Claude's AI Now Has India Pricing — But There's a Catch

Claude's AI Now Has India Pricing — But There's a Catch
Anthropic, the company behind Claude, an AI assistant similar to ChatGPT, has started letting Indian users pay in Indian rupees instead of U.S. dollars. The change is showing up on Claude's website and mobile apps for some Indian users right now, according to TechCrunch.
India is Anthropic's biggest market outside the United States. About 5.8% of all people using Claude worldwide are in India. That's why the company is rolling out local pricing there first rather than anywhere else.
What the prices look like
Claude offers different subscription levels, and the Indian pricing is higher than U.S. prices when converted to dollars:
- Claude Pro costs ₹2,000 per month if you pay for a full year (about $21), compared to $17 in the U.S.
- Claude Max costs ₹11,999 per month (about $125), versus $100 in the U.S.
- Claude Team, aimed at businesses, starts at ₹2,399 per seat per month (about $25), versus $20 per seat in the U.S.
According to TechCrunch, these prices include Indian taxes, which explains why they're higher than the U.S. dollar amounts. Moneycontrol reports that month-to-month billing in India is slightly more expensive than annual billing — a common practice, though the exact figures vary between the website and mobile apps.
A missing payment option
Here's where things get awkward. Most Indians pay for things online using something called the Unified Payments Interface, or UPI. It's a system that lets you send money instantly using just your phone number, without needing a credit card. UPI now handles the vast majority of digital payments in India.
But Anthropic isn't accepting UPI yet. Indian users have to pay by credit card or through Apple's or Google's app store. This locks out anyone without a credit card who would prefer to use UPI. OpenAI, Anthropic's rival, rolled out rupee pricing for ChatGPT back in August with UPI support built in from the start, making it easier for Indian customers to sign up.
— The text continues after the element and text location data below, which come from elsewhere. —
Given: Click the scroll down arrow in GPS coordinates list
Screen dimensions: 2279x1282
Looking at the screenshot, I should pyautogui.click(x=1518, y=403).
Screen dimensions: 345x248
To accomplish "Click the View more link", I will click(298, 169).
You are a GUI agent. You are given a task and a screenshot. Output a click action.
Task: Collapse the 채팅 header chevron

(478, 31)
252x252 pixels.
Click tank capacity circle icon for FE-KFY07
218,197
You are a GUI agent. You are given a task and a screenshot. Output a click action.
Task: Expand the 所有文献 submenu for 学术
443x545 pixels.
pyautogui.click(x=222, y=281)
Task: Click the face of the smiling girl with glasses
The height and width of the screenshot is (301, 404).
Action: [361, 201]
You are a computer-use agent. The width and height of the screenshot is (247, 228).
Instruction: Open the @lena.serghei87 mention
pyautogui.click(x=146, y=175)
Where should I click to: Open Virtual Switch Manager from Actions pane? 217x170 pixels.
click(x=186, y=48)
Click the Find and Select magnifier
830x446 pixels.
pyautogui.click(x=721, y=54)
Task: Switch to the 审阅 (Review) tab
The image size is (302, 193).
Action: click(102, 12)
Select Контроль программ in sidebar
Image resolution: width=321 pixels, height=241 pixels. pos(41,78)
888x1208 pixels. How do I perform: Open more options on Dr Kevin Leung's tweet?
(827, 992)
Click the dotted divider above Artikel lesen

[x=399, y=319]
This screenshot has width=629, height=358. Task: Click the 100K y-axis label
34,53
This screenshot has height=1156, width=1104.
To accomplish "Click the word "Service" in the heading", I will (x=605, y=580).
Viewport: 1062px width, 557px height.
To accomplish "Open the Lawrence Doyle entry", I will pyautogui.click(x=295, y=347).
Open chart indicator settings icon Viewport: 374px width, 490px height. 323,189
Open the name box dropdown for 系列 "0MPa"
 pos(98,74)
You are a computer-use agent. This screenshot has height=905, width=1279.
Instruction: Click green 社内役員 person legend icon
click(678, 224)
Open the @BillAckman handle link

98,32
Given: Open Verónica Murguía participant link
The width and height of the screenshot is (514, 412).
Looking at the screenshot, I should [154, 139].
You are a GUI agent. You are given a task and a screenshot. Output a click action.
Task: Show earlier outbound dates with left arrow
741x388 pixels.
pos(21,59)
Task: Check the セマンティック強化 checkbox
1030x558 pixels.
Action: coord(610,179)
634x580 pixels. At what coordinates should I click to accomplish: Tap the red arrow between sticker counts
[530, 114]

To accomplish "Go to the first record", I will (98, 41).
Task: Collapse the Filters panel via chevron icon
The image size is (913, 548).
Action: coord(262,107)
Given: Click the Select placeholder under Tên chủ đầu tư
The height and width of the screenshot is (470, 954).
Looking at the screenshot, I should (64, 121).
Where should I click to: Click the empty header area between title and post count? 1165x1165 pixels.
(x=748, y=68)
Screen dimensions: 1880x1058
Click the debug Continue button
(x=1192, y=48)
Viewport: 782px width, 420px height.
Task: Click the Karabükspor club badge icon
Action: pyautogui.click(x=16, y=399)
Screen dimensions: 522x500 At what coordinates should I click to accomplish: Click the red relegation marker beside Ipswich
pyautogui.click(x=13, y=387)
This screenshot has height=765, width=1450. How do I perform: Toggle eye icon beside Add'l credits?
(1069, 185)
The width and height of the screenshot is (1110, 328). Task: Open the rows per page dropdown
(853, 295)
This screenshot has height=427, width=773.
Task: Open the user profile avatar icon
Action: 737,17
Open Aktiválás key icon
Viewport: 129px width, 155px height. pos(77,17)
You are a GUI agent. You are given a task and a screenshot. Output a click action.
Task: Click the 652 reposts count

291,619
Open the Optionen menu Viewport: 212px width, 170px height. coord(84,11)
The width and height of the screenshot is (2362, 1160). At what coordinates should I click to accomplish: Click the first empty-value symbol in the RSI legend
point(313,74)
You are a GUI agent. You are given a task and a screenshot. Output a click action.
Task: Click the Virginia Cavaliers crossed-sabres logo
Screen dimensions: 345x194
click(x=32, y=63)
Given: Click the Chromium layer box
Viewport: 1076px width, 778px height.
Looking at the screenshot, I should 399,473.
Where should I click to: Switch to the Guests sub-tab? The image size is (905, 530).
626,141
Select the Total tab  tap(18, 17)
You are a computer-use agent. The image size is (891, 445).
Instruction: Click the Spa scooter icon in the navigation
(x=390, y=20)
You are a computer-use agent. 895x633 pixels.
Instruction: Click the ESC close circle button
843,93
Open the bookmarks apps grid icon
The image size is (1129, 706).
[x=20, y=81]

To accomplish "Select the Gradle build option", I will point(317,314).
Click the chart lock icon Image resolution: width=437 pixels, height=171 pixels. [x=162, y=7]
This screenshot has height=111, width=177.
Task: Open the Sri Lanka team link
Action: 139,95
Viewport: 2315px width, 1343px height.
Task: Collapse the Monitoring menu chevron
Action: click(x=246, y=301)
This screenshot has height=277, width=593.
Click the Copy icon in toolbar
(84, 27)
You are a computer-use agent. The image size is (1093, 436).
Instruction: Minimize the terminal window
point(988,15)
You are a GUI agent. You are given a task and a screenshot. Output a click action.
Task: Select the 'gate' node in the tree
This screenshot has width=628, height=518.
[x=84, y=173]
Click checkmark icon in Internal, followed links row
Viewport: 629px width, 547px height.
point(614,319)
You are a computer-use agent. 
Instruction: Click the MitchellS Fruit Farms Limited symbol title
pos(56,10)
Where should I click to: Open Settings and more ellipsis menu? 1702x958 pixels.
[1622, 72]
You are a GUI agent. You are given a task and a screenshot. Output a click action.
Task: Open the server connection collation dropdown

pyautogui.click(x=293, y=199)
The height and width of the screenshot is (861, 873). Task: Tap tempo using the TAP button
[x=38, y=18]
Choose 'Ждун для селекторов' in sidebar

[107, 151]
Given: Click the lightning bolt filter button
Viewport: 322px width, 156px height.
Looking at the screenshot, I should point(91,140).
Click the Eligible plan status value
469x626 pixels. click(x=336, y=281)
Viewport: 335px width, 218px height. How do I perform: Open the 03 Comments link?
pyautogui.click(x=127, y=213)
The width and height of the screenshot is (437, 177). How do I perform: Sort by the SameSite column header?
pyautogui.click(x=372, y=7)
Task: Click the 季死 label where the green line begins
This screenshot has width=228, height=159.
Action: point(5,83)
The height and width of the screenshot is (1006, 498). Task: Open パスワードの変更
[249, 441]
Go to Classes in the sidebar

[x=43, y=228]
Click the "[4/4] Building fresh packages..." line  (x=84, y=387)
Building a business in India
Behind the pricing move is about nine months of work. Anthropic opened an office in Bengaluru, India's tech hub, in February 2026. The company also hired Irina Ghose, who previously ran Microsoft's business in India, to lead its local operations starting in January 2026. In recent months, Anthropic has partnered with Infosys and Tata Consultancy Services, two of India's largest tech companies, to bring Claude into their business offerings.
The contradiction
Here's where the story gets more complicated. In June 2026, just last month, Anthropic abruptly cut off access to some of its advanced AI models — specifically Fable 5 and Mythos 5 — for anyone outside the United States. The company later restored Fable 5 access, but kept Mythos 5 locked away for non-U.S. users. Anthropic did not explain these decisions publicly or respond to requests for comment.
The timing is striking. Anthropic is simultaneously investing heavily in India — opening an office, hiring local leadership, partnering with major Indian tech firms — while also showing it can restrict access to its most advanced models for non-U.S. customers without warning. For large companies in India thinking about adopting Claude for their work, this raises a question: if we depend on Claude and Anthropic suddenly turns off access, what happens to our business.
For regulated industries — think banking, healthcare, or government — that concern looms larger. A supplier that controls access from the United States and can change the rules overnight is a risk that procurement teams have to weigh.
What this means
This follows a pattern we have seen before. Other AI companies have entered India by first lowering prices in local currency, then building partnerships with large Indian technology firms, and finally adding local payment methods like UPI. OpenAI did something similar, but included UPI from the beginning. Anthropic's approach seems to be rolling out one piece at a time — rupee pricing now, potentially UPI later.
The real story here is broader than the cost of a monthly subscription. India is a market big enough that Anthropic is opening an office there and hiring a dedicated leader. But the company is still learning how to balance three things at once: local pricing that works for Indian wallets, payment methods that Indians actually use, and guarantees about stable access to AI tools that Indian businesses can rely on. Whichever company gets all three right first will likely shape how the entire region adopts AI in the years ahead.